Tom Wolf: This is why I like the price on carbon so much; it puts the responsibility on everybody. And I'm hoping that through innovation the consumer has a smooth transition. The consumer goes from the flip phone to the smart phone and doesn't even realize that switch lowers carbon. But ultimately, we’re all responsible, we all have a place to do in this. As a company, we’re an international oil and gas company switching to an integrated energy company. We have a huge footprint and it’s our responsibility to find a way to get to net zero and lower by 2050 or sooner. But the consumer has to be looking for products and rewarding the manufacturers of those products that also have a lower carbon footprint. So, I'm not sure if it’s equal or greater or less than, but we all have to have skin in this game and I think through innovation we’re gonna find ways whether it's, you know, in our homes with electricity used by more efficient appliances, whatever that is. I think it'll be easier for consumers because the innovation will push it that way: consumers will buy good products that have a better carbon footprint. I think EVs are perfect example, Greg. Ultimately, I look at the issues we have both locally in Washington State and on the West Coast and nationally and our company and globally and saying how do we make sure we have a quality of life economic environment with a much lower carbon footprint. And it ain’t gonna be easy; if it was easy, we’d be doing it already we as a society. And I would argue that it can't be just individual companies and a couple consumers saying we’ll go to net zero by 2050. We need governments, national government setting that price and setting those expectations putting the carrots and sticks out. So, we all have that equal innovation to get to net zero by 2050 or sooner. It's gotta be a public-private work but without the public work, it ain’t gonna happen. We’re not gonna reach the Paris goals. That’s why BP is advocating globally for a price on carbon.

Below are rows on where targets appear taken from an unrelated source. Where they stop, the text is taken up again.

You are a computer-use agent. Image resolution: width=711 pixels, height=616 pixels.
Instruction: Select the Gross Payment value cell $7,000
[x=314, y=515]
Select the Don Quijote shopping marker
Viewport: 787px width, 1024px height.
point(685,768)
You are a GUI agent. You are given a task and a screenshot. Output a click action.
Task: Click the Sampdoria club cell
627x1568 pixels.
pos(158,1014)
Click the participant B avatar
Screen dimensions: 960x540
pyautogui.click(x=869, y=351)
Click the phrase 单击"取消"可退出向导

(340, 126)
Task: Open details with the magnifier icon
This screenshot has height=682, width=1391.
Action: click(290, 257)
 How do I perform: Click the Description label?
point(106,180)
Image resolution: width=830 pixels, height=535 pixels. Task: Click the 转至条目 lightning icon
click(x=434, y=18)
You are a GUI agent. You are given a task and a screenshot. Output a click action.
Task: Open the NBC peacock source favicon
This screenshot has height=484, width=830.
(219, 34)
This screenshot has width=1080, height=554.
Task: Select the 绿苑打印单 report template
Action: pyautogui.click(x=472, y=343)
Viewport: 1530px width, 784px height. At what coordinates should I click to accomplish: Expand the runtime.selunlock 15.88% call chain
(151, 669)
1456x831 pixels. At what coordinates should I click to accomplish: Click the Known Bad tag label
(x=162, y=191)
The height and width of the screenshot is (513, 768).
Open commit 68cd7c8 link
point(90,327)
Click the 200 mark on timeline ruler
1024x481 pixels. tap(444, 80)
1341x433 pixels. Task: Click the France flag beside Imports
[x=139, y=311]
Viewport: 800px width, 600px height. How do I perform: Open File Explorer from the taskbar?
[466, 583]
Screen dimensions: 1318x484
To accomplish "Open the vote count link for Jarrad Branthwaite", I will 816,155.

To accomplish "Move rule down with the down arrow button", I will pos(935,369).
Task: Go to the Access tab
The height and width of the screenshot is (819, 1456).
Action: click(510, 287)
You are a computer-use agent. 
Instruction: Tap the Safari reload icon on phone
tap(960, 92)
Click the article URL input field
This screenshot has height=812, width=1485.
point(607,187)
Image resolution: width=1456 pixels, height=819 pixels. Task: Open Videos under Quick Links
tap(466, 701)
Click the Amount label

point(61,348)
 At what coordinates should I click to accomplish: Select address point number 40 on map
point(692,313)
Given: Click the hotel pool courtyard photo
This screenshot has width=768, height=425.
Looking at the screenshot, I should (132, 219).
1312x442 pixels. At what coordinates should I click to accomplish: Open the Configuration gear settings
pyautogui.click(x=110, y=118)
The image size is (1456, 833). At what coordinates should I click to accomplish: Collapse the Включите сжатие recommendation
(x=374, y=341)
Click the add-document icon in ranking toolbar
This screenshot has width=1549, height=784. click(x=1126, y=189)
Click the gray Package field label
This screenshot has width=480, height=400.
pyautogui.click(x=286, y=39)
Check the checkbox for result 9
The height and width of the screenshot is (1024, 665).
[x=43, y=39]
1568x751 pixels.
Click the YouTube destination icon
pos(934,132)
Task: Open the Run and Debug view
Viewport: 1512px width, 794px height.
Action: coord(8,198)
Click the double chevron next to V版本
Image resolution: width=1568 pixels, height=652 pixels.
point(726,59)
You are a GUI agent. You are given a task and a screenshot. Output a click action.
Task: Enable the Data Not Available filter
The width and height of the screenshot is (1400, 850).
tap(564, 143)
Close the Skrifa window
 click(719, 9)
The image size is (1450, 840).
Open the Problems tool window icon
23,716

Greg Dalton: Tom Wolf, Senior Manager of Government Affairs, for the West Coast of America for BP America. Thanks for coming on Climate One.
Tom Wolf: It was my pleasure to be here. It's a great podcast and thanks for having this conversation.
Greg Dalton: The legislative success of Washington state’s new cap and invest bill also depended on support from tribes. Leonard Forsman is chairman of the Suquamish [SU-quamish] Tribe in Washington and also serves as president of the Affiliated Tribes of Northwest Indians. He spoke with Climate One’s Ariana Brocious about his view on the legislation that finally passed.
Leonard Forsman: I think it's a good first step towards addressing you know the impacts of climate change and carbon footprint management I guess you’d call it, reducing carbon footprint. So there was that and I think there's a lot of recognition of the tribal needs fiscally in there, in the set aside for tribal projects. And then of course there's concerns about the consultation issues and the fact that part of that was vetoed and of course there are concerns about that but we're trying to work through those best we can at this point in time.
Ariana Brocious: Am I right in thinking that you and some other tribes opposed previous versions of this kind of a bill in past years?
Leonard Forsman: Some tribes have had concerns about the aggressiveness of the bills regarding addressing the number of challenges in Indian country for one and then also in other communities of you know lower economic status or minority status. Trying to get those those issues redressed through a more what they make all more progressive approach. So there was a you know a lot of discussion about the fee or tax on emitters and then also the cap and trade. There's also the concern that's brought up is that we need to do something to reduce carbon emissions. There has to be a reduction and that sometimes the criticism of just taxing and creating revenue by taxing or putting fees on the emitters, on the polluters and then creating money that pays for resilience. And that's one of the reasons I supported like the initiative process was that we have a long list of projects that can help improve habitat that's been damaged here and so that helps us in resilience and cleaner water or less toxics, you know improving habitat functions that support salmon, clams, other wildlife so you know kind of weighing those against each other there's always been a challenge for me as a tribal leader.
Ariana Brocious: Yeah so just to make sure I kind of capture what you're saying or understand, so past efforts in the views of some tribes weren't aggressive enough in actually addressing the root causes, basically just like limiting carbon emissions and didn't do a good enough job addressing concerns of tribes in terms of restoration or these other projects that that need funding and need help?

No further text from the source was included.